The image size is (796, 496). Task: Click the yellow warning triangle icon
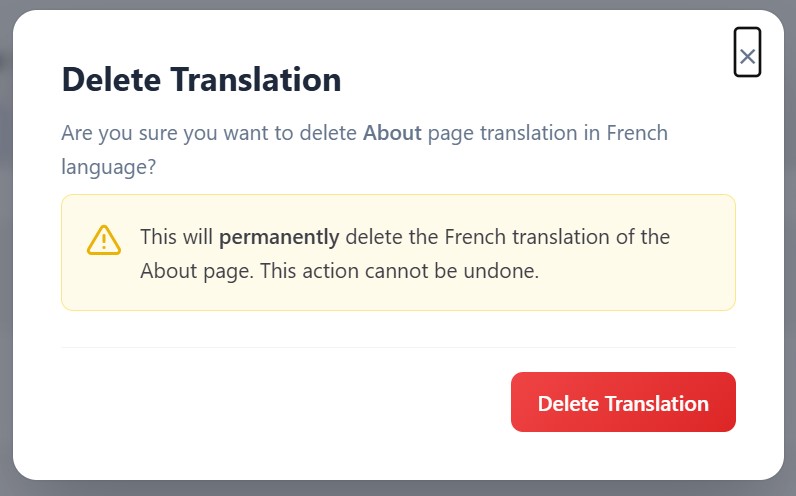[104, 240]
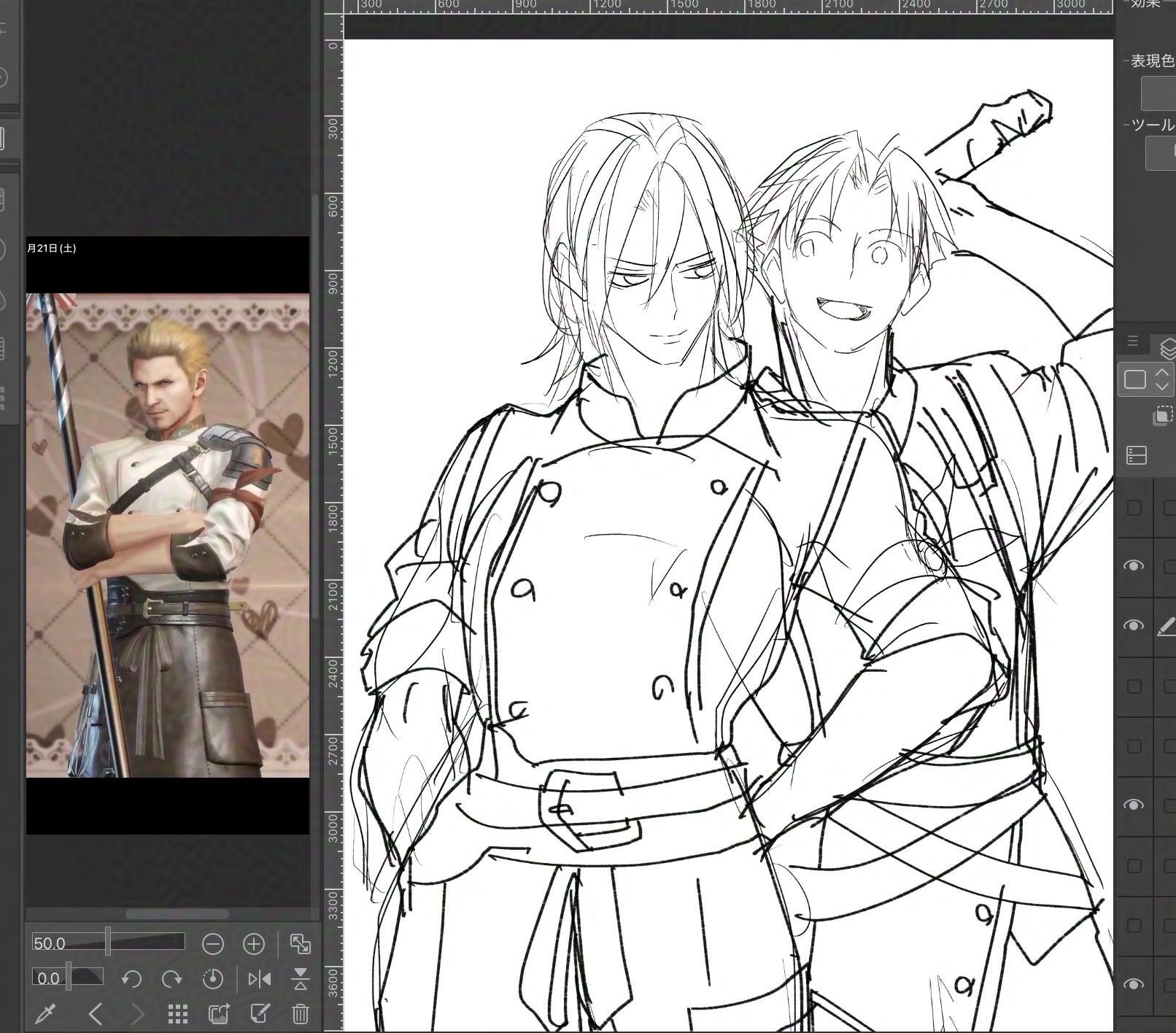Hide the layer marked with the pencil icon
This screenshot has height=1033, width=1176.
point(1133,626)
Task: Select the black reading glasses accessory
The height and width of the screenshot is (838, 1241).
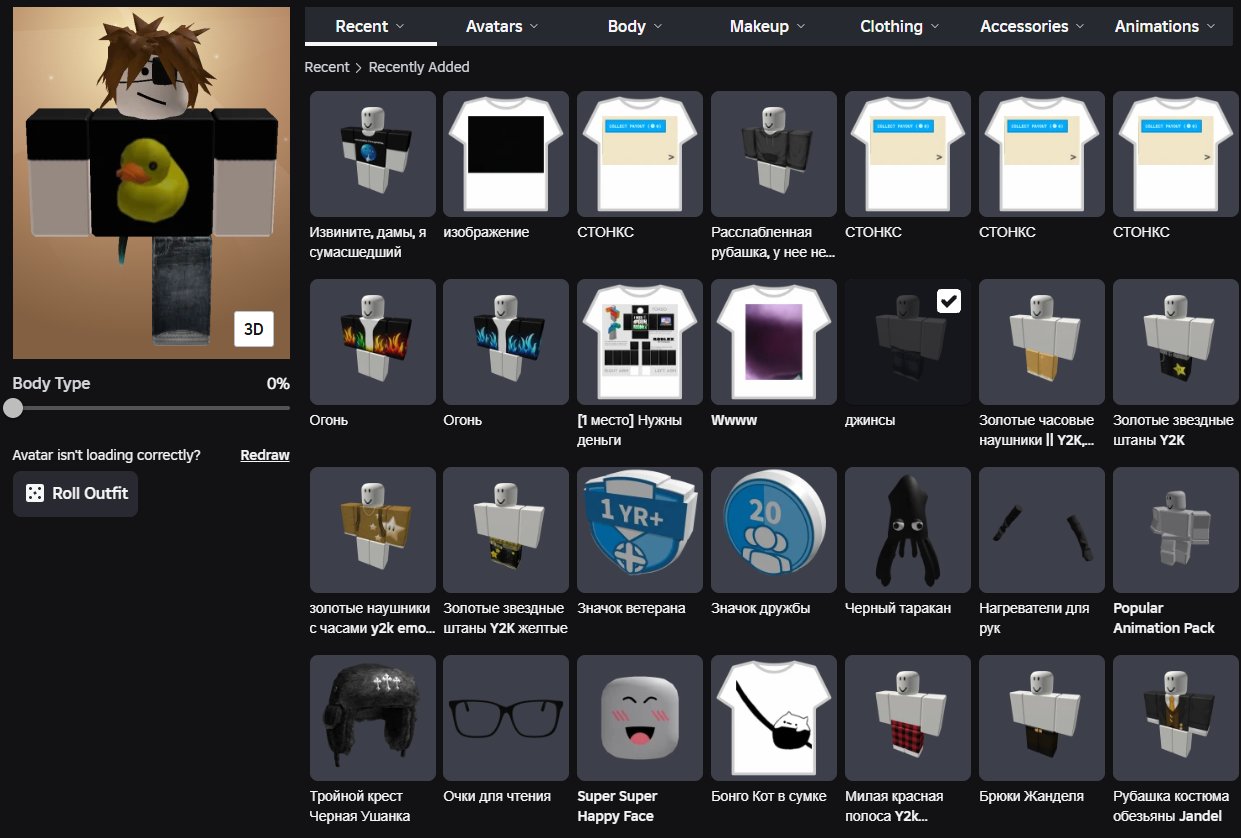Action: coord(506,718)
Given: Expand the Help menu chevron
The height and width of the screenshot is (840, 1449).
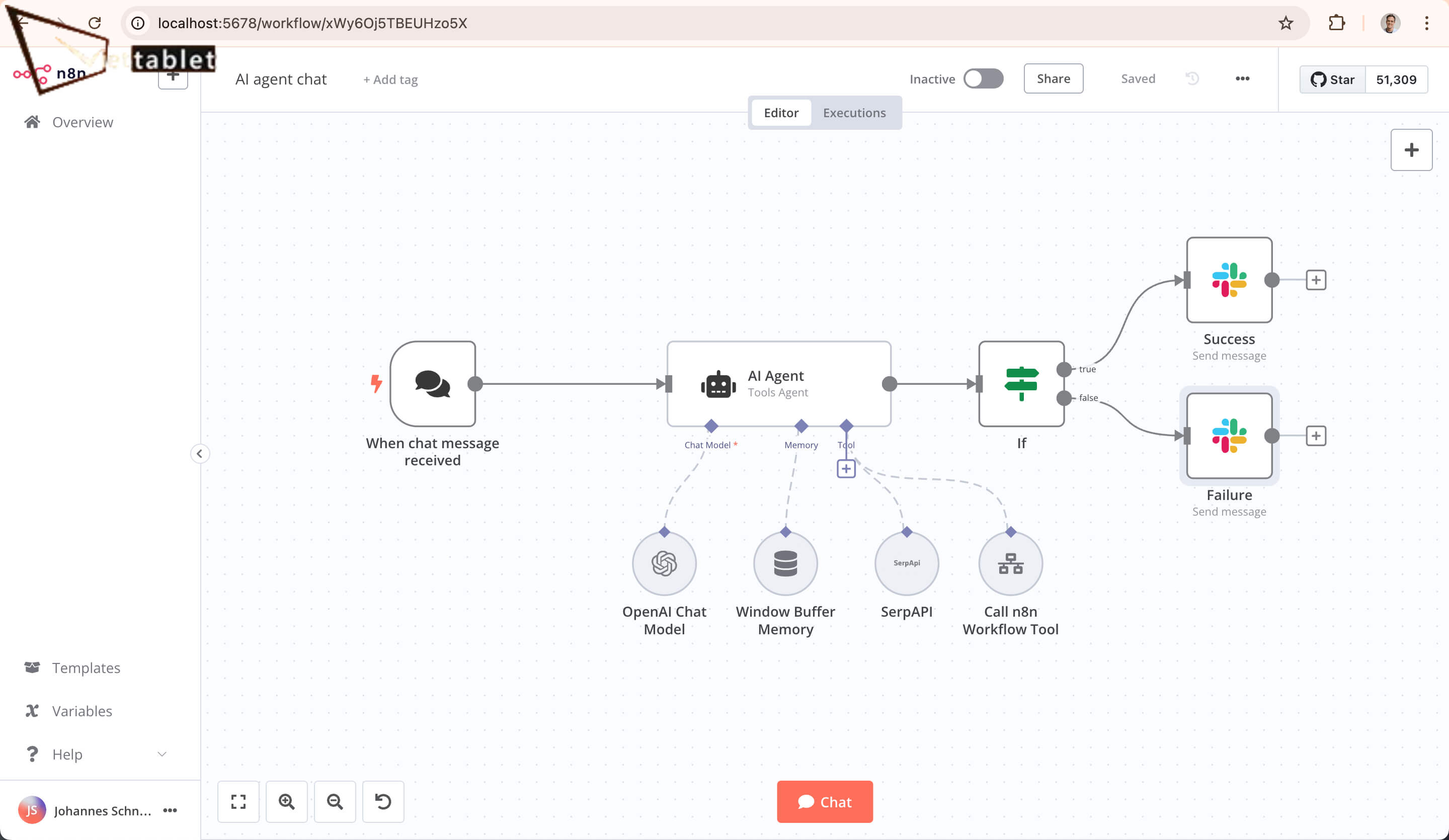Looking at the screenshot, I should click(x=162, y=754).
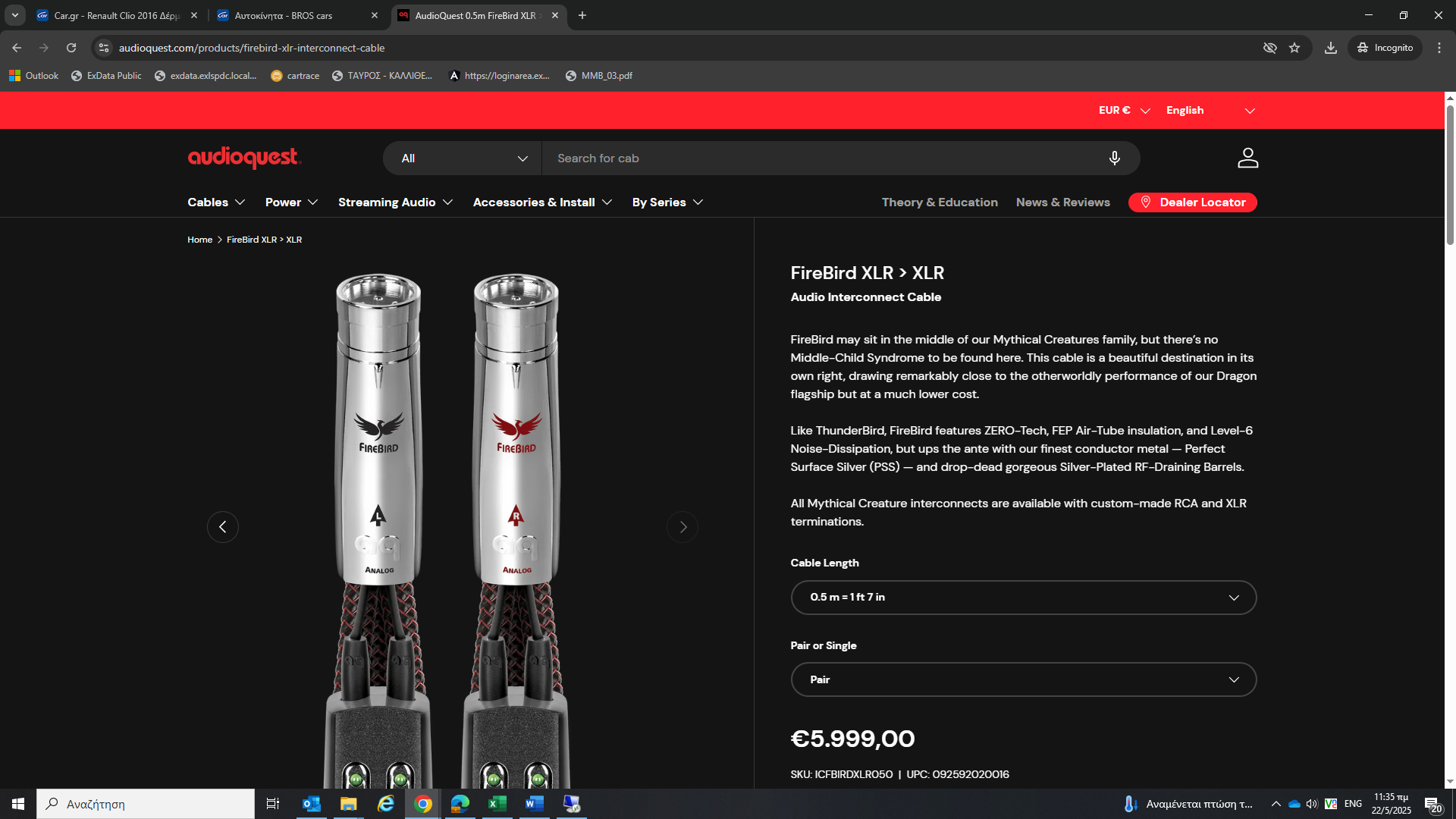Bookmark page with star icon
1456x819 pixels.
(1294, 48)
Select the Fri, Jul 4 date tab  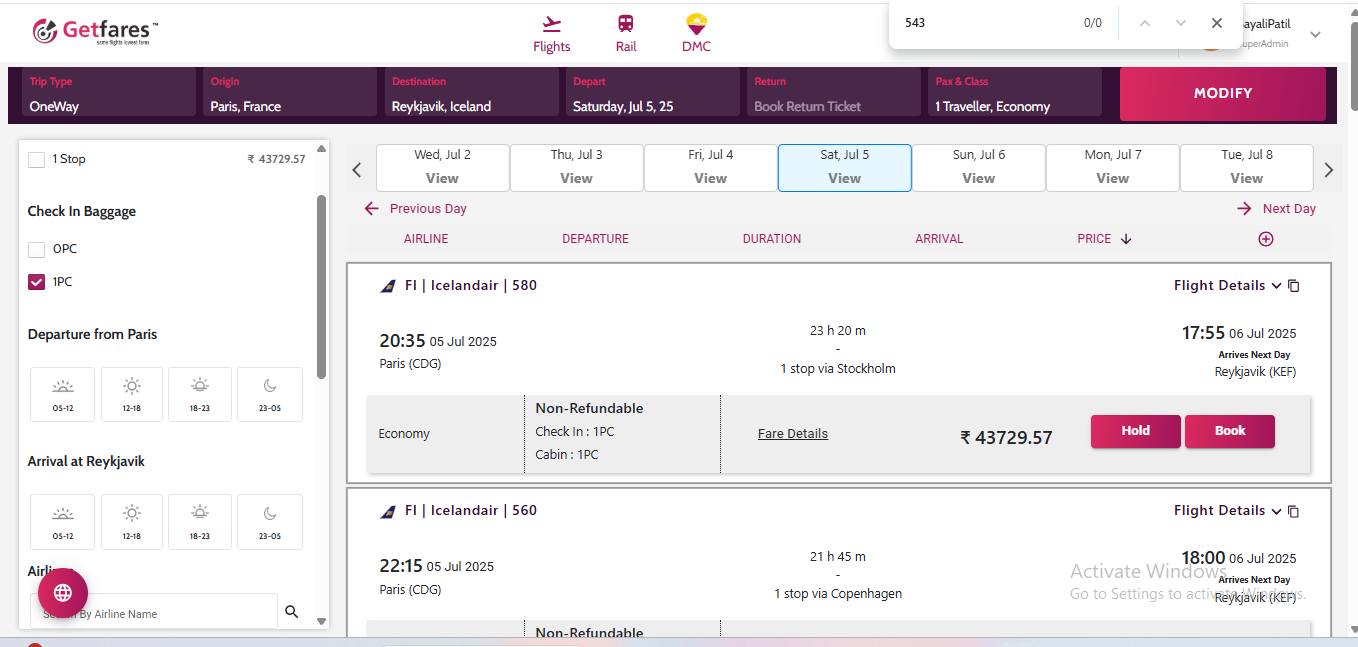pos(710,167)
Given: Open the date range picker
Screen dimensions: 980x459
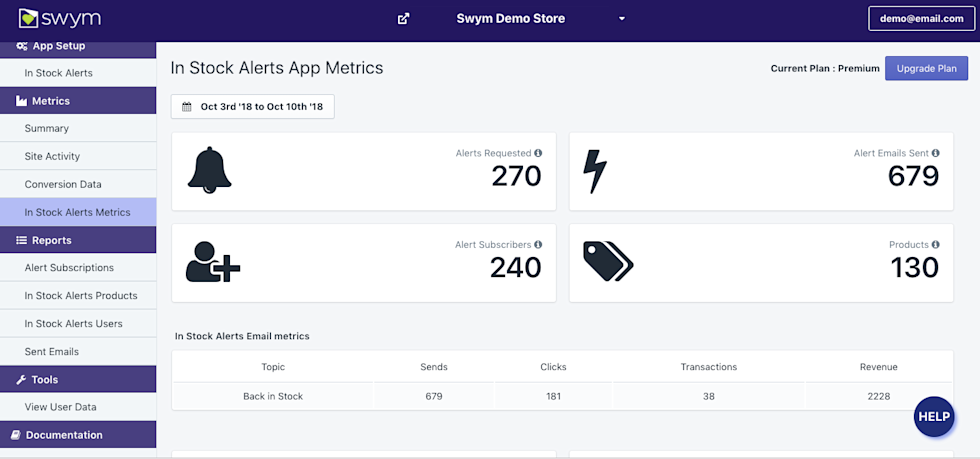Looking at the screenshot, I should (x=252, y=107).
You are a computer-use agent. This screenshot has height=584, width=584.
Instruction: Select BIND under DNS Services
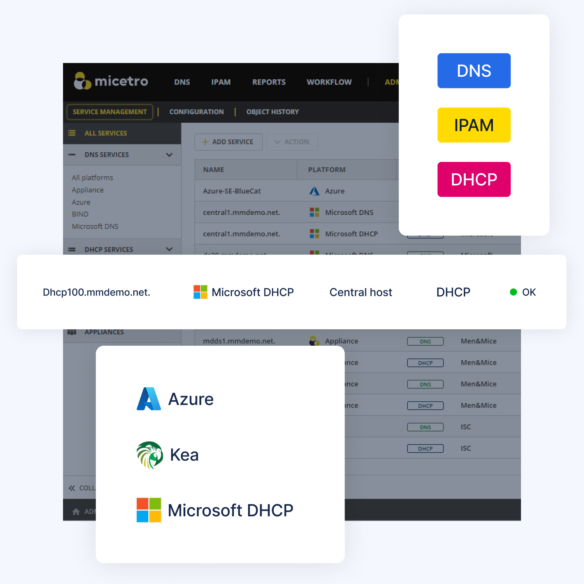click(x=80, y=214)
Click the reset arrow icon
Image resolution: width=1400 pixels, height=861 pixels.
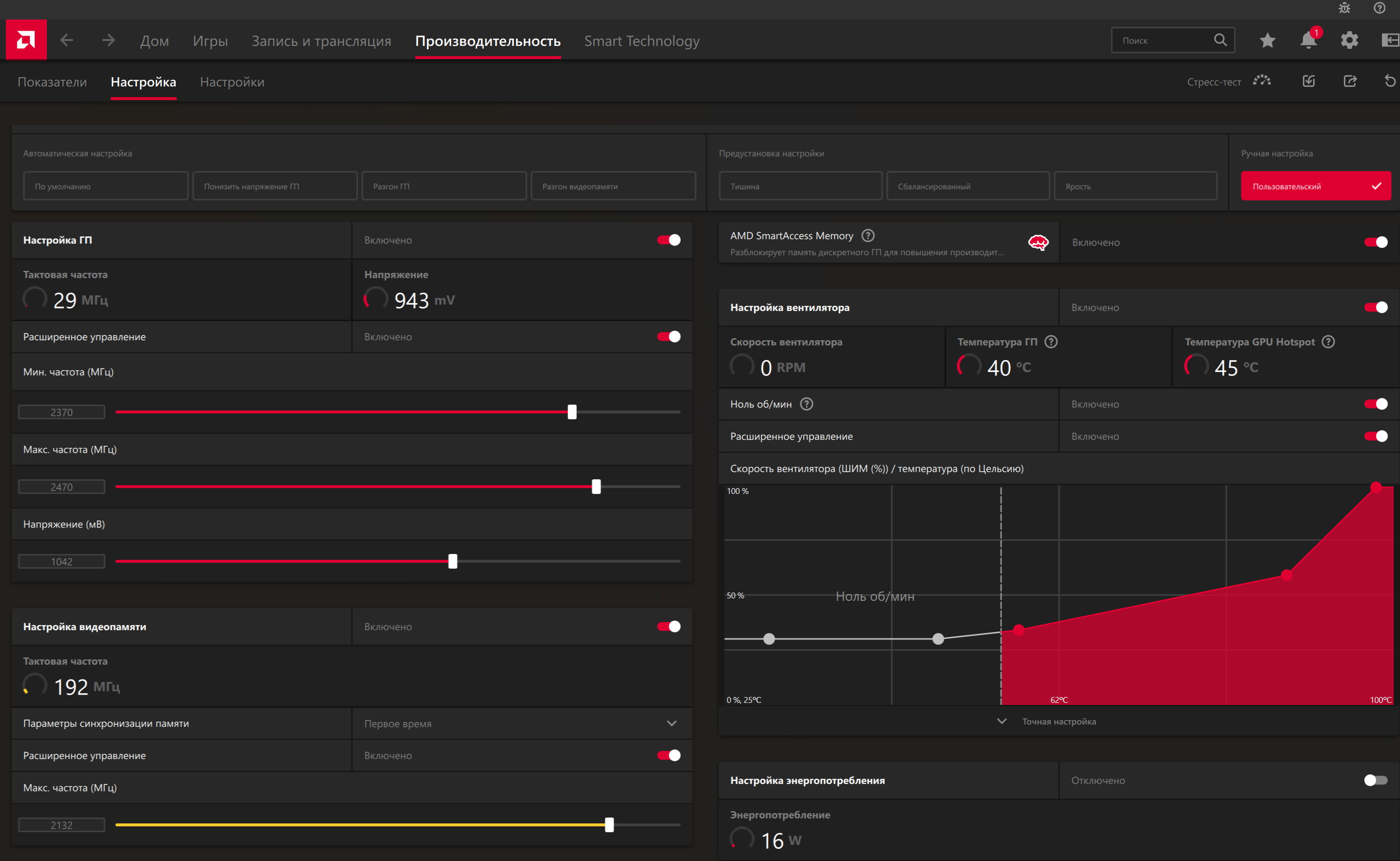coord(1390,82)
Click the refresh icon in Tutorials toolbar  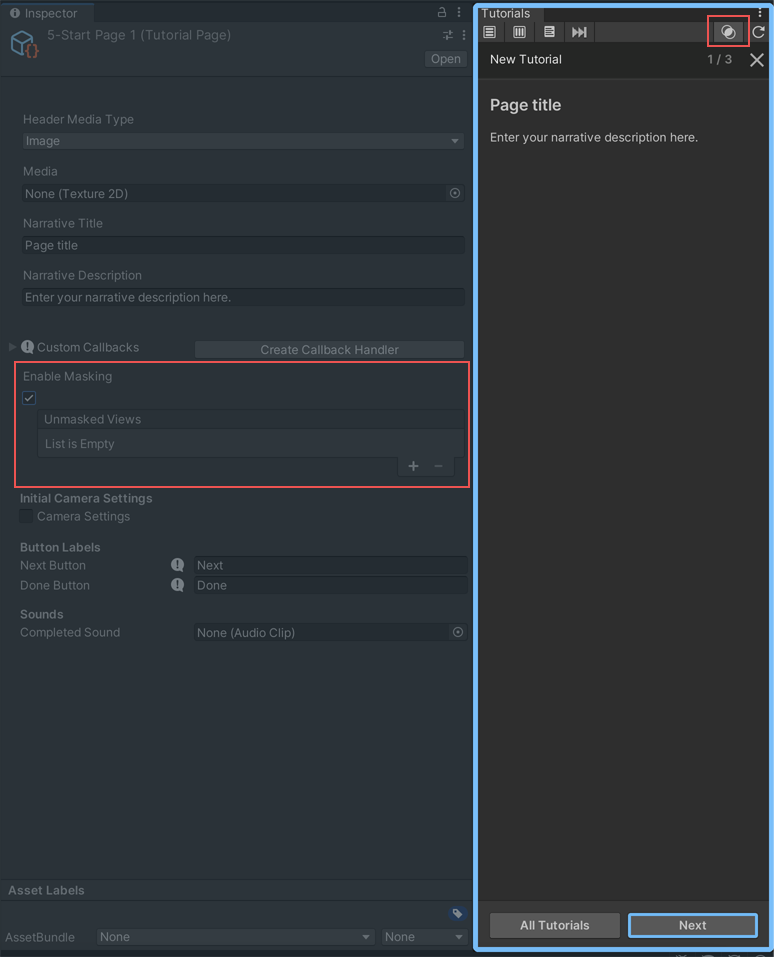(x=759, y=32)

______

Objective:
Please arrange the lines from the start of the data up to and including the line containing "point(1133,626)" as a numbered list, skipping blank lines. Leave the pictures out of your answer.

Written reply:
1. The image size is (796, 496). Task: Click the yellow warning triangle icon
2. [104, 240]
3. Hide the layer marked with the pencil icon
4. This screenshot has height=1033, width=1176.
5. point(1133,626)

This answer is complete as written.